begin Document

This is Bhavin Patel on for Jason. Two questions from us. So the first is you're guiding to a flat 2026 adjusted EBITDA of $1.9 billion, and we have $275 million in annualized cost savings from the reset flowing into the P&L. So I guess if we strip out those savings, the underlying EBITDA performance appears to be declining. Maybe if you can help us bridge where that $275 million benefit is being absorbed. Is it purely the 75 to 100 bps of gross margin deterioration? Or are there massive onetime reinvestments into Vtama and Nexplanon REMS programs? And then my second question is to double-click on this REMS program that launches in a couple of weeks with a 6-month grace period ending in August. So does your 2026 Nexplanon outlook assume any volume bottlenecks or certification friction in the second half of the year once that mandate is fully enforced? And maybe does the REMS mandate distributor registration potentially provide you with like cleaner data to monitor the wholesaler days of coverage?
So I'll take the first part of the question, Juan Camilo can take the REMS question. So on the operating expense savings, the $275 million we referred to when we spoke earlier in the year was all related to gross takeouts that we were going after in sort of the base administrative and structural elements of our cost structure. That was the gross number we were going after. That enabled us to take a portion of that and reinvest it, for example, in increased enhanced promotional activity for Vtama. So when you asked the question, you essentially answered it by saying that some of that $275 million would be redirected to revenue growth opportunities. I'll take a step back and say that the management team here continues to go after OpEx very aggressively. We've built another round of OpEx savings into our 2026 guidance, not quite as large as the 2025 effort, but certainly in the same ballpark. And it's just essential that we continue to rightsize the operating expense footprint of the company in light of what's happening in terms of our gross margins being compressed. Now I'll turn the question over to Juan Camilo for REMS.
Yes. Thank you, Matt, and thanks, Jason. Yes. We are pretty confident that with this window that we have and the efforts that we have already planned, we will be able to recertify the prescribers that constantly use or loyalty use of Nexplanon. These physicians that have been already certified before will have a very small requirement that will take them around 15 to 20 minutes to be certified. So we are pretty confident that we'll be able to maintain the volume based on the retraining that I believe was your question. The other factors are the ones that Matt and Joe already covered.
Operator
The next question comes from Chris Schott with JPMorgan.
This is Ethan speaking on behalf of Chris. Building on the commentary about margins, could you share your latest insights on how operating costs and margins might evolve over time? Also, regarding Nexplanon, I found the commentary on the challenges related to the 5-year indication very informative. How long do you anticipate these challenges will last, and are there any potential price offsets that we should consider?
The first part of your question concerns operating expenses. The challenge for the company, given the compression of gross margins since the spin-off, is to continue streamlining operations, enhancing efficiency, and achieving economies of scale whenever possible. It's essential that we pursue these goals without compromising operating expenses when they can be directly linked to revenue growth and value creation. While I don’t have specific figures to share, I can convey our guiding philosophy as we strive to manage our bottom line in a way that maximizes our opportunities. Regarding the five-year period and reinsertion, I believe this year will be the most significant, with discussions about reinsertion risks anticipated in 2027 at a much lower level compared to what we are addressing this year.

end Document

• Objective a
Revise the records from the line containing "Given: Choose the Text tool letter A" through the line containing "Action: pyautogui.click(x=144, y=399)", replacing "Text tool" with "Type tool" and leaving everything else unchanged.

begin Source material

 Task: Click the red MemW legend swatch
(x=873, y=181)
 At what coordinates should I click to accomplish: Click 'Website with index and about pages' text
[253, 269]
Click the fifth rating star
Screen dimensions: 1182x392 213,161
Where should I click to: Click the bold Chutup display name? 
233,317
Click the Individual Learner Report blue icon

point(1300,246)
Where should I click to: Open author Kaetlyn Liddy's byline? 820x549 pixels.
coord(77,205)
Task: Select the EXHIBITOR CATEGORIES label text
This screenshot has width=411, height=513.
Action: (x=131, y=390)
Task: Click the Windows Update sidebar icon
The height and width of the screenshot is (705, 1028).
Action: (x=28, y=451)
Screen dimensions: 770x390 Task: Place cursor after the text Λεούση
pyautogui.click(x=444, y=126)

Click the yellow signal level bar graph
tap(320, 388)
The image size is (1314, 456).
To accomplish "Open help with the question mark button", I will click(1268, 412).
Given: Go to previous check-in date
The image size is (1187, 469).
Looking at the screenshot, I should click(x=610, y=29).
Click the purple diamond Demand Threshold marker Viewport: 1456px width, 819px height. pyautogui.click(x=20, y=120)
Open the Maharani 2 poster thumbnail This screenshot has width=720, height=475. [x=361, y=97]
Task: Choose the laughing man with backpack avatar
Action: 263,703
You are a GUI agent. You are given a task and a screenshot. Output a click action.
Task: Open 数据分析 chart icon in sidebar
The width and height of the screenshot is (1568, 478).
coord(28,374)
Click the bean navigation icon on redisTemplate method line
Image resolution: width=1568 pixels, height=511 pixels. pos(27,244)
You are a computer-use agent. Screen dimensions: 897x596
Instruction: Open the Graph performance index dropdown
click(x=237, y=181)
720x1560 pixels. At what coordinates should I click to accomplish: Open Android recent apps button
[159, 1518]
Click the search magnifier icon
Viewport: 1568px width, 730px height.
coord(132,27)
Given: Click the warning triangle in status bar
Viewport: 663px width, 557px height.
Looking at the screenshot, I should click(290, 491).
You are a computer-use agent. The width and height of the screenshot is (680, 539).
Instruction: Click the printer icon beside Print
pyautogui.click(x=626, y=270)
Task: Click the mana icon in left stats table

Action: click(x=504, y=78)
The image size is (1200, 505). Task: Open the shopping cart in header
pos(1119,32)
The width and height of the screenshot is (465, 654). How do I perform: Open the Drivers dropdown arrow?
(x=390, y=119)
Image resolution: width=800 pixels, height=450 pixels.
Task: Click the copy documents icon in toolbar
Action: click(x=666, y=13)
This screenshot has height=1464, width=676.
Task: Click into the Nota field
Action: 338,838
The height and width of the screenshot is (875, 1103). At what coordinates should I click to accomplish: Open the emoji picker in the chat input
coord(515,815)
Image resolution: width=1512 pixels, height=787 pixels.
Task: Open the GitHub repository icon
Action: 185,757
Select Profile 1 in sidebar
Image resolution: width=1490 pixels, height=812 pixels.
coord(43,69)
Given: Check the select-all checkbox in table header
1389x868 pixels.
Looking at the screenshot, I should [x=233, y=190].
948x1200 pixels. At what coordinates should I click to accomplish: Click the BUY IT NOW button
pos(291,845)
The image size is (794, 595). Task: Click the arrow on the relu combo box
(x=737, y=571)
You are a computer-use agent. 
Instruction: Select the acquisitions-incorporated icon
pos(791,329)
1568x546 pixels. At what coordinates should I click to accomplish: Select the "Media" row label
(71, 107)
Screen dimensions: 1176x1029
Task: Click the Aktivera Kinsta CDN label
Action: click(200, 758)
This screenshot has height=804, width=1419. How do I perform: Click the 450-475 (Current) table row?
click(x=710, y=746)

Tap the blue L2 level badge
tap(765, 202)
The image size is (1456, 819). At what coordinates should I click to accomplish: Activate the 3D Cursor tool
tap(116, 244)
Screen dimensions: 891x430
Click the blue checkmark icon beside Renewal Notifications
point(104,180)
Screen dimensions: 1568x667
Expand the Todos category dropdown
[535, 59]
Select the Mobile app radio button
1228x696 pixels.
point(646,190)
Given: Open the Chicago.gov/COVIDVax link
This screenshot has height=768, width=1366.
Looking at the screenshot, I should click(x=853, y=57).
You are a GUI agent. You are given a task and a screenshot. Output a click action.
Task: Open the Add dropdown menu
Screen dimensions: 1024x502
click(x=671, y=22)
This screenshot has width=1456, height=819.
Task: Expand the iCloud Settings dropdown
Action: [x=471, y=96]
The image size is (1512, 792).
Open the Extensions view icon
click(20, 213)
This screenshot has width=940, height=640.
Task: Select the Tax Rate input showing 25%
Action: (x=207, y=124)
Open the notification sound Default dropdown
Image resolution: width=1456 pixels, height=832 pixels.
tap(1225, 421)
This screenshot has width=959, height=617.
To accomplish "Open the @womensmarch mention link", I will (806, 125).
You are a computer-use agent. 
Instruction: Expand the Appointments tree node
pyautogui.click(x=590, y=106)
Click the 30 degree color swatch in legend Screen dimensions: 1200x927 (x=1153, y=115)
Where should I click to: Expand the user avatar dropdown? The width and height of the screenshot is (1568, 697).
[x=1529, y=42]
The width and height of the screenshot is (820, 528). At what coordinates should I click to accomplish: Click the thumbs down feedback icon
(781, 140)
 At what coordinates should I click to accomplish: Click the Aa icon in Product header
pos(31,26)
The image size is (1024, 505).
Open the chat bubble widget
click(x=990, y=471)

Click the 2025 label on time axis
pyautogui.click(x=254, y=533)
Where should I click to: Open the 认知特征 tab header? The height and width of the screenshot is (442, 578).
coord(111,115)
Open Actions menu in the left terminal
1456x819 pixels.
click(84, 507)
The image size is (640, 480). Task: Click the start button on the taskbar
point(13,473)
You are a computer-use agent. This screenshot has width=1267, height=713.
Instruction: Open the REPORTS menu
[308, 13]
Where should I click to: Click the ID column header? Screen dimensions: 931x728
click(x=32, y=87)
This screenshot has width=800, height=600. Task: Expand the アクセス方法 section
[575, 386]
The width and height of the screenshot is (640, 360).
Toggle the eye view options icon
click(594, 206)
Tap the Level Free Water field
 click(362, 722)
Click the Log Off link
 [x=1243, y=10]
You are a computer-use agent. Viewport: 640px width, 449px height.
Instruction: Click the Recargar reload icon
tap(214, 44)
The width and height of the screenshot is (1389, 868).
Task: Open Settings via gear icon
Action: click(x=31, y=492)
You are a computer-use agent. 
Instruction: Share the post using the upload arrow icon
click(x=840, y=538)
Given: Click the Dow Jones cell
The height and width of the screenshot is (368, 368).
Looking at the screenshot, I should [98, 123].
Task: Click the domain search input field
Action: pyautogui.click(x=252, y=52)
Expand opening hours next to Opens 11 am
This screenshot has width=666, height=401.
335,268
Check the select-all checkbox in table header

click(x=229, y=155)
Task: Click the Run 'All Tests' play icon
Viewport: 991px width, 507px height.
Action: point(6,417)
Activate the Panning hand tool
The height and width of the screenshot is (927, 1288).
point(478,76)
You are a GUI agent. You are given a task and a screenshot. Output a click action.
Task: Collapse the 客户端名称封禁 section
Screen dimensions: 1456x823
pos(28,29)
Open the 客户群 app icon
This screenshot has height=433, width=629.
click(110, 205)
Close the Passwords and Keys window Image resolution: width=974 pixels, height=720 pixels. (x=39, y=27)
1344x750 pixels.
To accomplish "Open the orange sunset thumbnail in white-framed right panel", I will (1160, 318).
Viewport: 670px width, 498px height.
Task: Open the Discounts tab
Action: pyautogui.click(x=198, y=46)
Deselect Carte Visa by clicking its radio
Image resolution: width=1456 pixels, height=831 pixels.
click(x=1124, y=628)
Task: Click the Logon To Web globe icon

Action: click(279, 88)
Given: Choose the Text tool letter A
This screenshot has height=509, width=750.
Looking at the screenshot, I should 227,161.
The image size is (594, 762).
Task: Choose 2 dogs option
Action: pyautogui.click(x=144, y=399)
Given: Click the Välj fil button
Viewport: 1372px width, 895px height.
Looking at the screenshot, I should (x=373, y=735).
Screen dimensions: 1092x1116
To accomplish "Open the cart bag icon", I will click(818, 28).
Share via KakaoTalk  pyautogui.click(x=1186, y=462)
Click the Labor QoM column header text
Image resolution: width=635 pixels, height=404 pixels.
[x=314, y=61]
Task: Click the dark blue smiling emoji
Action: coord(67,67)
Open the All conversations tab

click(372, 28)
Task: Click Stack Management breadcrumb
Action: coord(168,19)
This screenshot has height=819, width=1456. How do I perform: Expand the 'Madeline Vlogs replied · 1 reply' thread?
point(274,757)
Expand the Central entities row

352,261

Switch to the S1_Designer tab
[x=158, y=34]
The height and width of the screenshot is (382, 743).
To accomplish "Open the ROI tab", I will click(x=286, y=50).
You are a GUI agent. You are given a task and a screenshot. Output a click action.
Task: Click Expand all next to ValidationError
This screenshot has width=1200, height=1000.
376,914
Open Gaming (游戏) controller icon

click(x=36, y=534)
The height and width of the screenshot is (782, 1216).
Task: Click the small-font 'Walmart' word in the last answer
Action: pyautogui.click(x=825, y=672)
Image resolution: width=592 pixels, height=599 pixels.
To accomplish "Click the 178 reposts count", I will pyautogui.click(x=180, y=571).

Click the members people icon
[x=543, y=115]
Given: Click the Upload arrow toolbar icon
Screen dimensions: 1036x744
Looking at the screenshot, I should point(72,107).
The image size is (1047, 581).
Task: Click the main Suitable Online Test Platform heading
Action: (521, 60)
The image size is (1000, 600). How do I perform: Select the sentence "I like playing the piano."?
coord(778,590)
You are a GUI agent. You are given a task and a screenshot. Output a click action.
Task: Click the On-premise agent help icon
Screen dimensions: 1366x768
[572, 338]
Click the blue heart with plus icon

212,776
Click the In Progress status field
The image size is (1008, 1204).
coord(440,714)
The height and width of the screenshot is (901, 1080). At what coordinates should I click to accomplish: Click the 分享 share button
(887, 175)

end Source material

• Objective b
Answer from the call transcript:
(i) What annualized cost savings figure from the reset does the first questioner mention?
(ii) About how long will the REMS requirement take physicians who were already certified?
(iii) Which firm is Chris Schott with?

• Task response a
Given: Choose the Type tool letter A
This screenshot has height=509, width=750.
Looking at the screenshot, I should 227,161.
The image size is (594, 762).
Task: Choose 2 dogs option
Action: pyautogui.click(x=144, y=399)

• Task response b
(i) $275 million
(ii) Around 15 to 20 minutes
(iii) JPMorgan